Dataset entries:
==========
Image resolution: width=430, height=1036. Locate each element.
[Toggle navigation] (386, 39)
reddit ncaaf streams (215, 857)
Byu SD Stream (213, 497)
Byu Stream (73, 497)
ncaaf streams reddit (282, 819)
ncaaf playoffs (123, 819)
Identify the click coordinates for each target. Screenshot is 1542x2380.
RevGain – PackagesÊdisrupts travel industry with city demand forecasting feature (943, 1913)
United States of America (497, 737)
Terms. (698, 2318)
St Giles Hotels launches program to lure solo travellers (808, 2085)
==========
HOW TO COMPLETE THIS TASK: The output should consist only of the lines from the one with "ncaaf streams reddit (282, 819)" through the final line of the records above, exactly.

WRITTEN RESPONSE:
ncaaf streams reddit (282, 819)
ncaaf playoffs (123, 819)
Identify the click coordinates for each target. Screenshot is 1542x2380.
RevGain – PackagesÊdisrupts travel industry with city demand forecasting feature (943, 1913)
United States of America (497, 737)
Terms. (698, 2318)
St Giles Hotels launches program to lure solo travellers (808, 2085)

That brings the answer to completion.